Synchronize data from tables in sharded MySQL databases to MaxCompute - DataWorks

This topic describes how to use Data Integration to synchronize data from tables in sharded databases to MaxCompute in real time. In this example, data is synchronized from MySQL.

Prerequisites

A MaxCompute data source and a MySQL data source are prepared. You must prepare the required data sources in advance. This way, when you configure a data synchronization solution, you can select the data sources to determine the source from which you want to read data and the destination to which you want to write data. For more information, see Add a MySQL data source and Add a MaxCompute data source.
Note
For information about the items that you need to understand before you configure a data source, see Overview.
An exclusive resource group for Data Integration that meets your business requirements is purchased. For more information, see Create and use an exclusive resource group for Data Integration.
Network connections are established between the exclusive resource group for Data Integration and the data sources. For more information, see Establish a network connection between a resource group and a data source.
The data source environments are prepared.
- MaxCompute: Before you read data from or write data to a MaxCompute table, you can determine whether to enable related properties for the MaxCompute data source based on your business requirements. For information about how to prepare a MaxCompute environment, see Prepare a MaxCompute environment.
- MySQL: If the MySQL data source is used as the source, you must enable the binary logging feature for the MySQL data source. For more information, see Prepare a MySQL environment.

Background information

In actual business scenarios, data cannot be synchronized by using a few simple batch or real-time synchronization nodes. Instead, multiple batch synchronization nodes, real-time synchronization nodes, and data processing nodes are required to synchronize data. In this case, complex configurations are required. The synchronization of data from tables in sharded MySQL databases to a single MaxCompute table requires more complex configurations that involve multiple nodes. O&M operations on the nodes are also complex.

To resolve this issue, DataWorks Data Integration provides data synchronization solutions that can be used to synchronize data between various data sources in different business scenarios. These solutions improve the efficiency of data synchronization.

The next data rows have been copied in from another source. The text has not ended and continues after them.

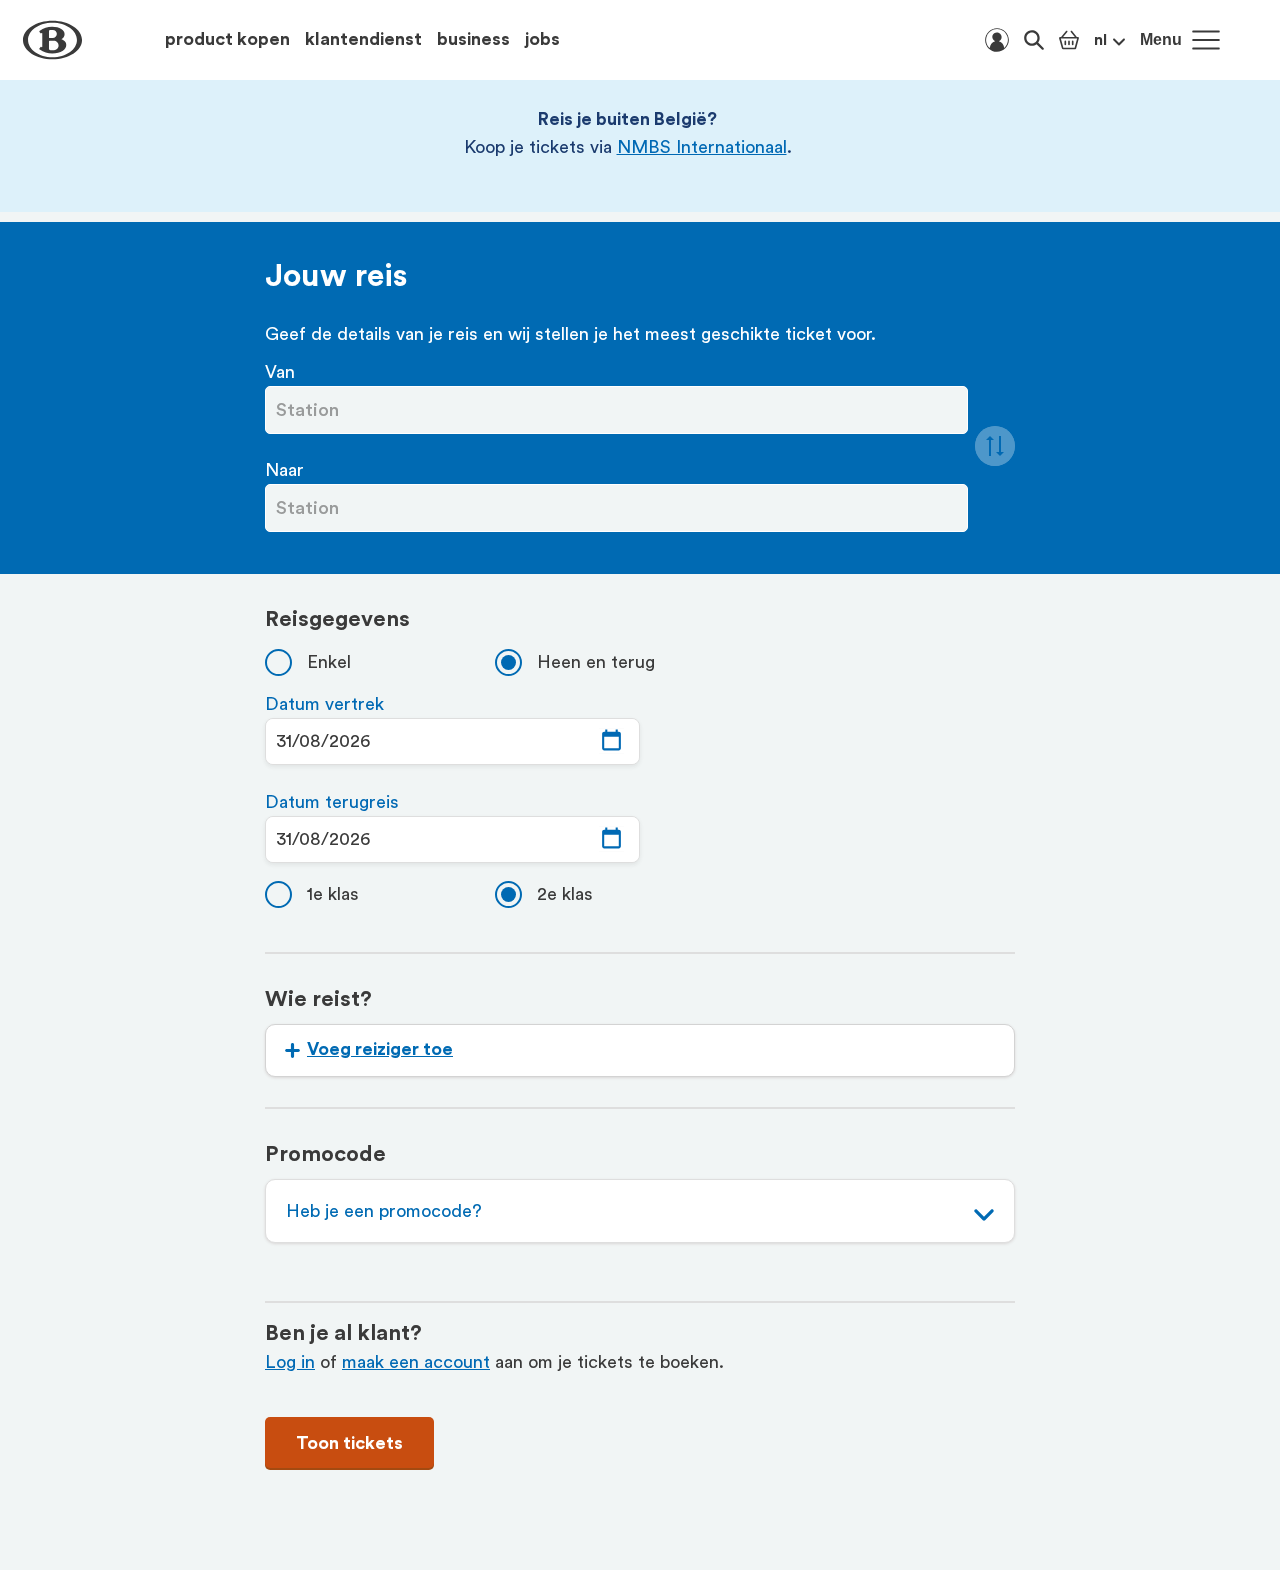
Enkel (329, 662)
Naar (284, 470)
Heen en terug (596, 662)
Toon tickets (349, 1443)
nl (1100, 40)
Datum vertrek (324, 704)
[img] (611, 741)
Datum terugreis (332, 802)
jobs (542, 39)
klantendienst (363, 39)
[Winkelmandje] (1069, 40)
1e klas (333, 894)
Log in (290, 1362)
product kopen (227, 39)
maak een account (416, 1362)
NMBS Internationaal (702, 147)
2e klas (565, 894)
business (473, 39)
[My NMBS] (997, 40)
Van (280, 372)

Synchronization of data from tables in sharded MySQL databases to MaxCompute is a real-time synchronization solution. This solution is implemented based on the real-time synchronization of data from binary logs and the merge of full and incremental data in T+1 mode. When you run such a data synchronization solution, full data in the source is synchronized to the daily partitions of the MaxCompute base tables, and incremental data in the source is synchronized to a MaxCompute log table in real time. Then, a merge node is run every day to merge the incremental data in the MaxCompute log table on the previous day into the MaxCompute base tables to update the full data in the MaxCompute base tables. If you want to query data in the MaxCompute base tables, you may need to query the latest partitions in the tables in most cases.

Limits

Resource group used for data synchronization
You must use an exclusive resource group for Data Integration to run a data synchronization solution that is used to synchronize data from tables in sharded databases to MaxCompute.
Data synchronization across time zones
You cannot use a data synchronization solution to synchronize data across time zones. If a data source of a data synchronization solution resides in a different time zone from the resource group that is used to run the solution, errors may occur during data synchronization.

Procedure

Step 1: Select a synchronization solution type
Step 2: Configure an exclusive resource group for Data Integration and establish network connections
Step 3: Configure tables in sharded MySQL databases from which you want to synchronize data
Step 4: Configure destination tables
Step 5: Configure table-level synchronization rules
Step 6: Configure rules to process DDL messages
Step 7: Configure the resources required by the data synchronization solution
Step 8: Run the data synchronization solution

Step 1: Select a synchronization solution type

Log on to the DataWorks console and go to the homepage of or Tasks page in Data Integration to create a data synchronization solution. Set the source type to MySQL and destination type to MaxCompute and select synchronize data from tables in sharded databases to MaxCompute.

Step 2: Configure an exclusive resource group for Data Integration and establish network connections

You must select the MySQL data source and the MaxCompute data source that are prepared in advance. Test network connectivity between the exclusive resource group for Data Integration and the data sources.

Note

You must specify the encoding format of the source based on your business requirements, and the time zone in which the source resides.

Step 3: Configure tables in sharded MySQL databases from which you want to synchronize data

The minimum unit for synchronizing data from tables in sharded databases is a logical table. A logical table corresponds to a set of physical tables at the source and a base table at the destination. DataWorks provides the automatic generation feature for logical tables. You can use this feature to scan physical tables at the source based on specific rules. This simplifies the procedure that is required to configure logical tables. If the scan result does not meet your business requirements, you need to only modify the scan result. If the rules based on which physical tables at the source are scanned are complex, you can manually add logical tables to the data synchronization solution.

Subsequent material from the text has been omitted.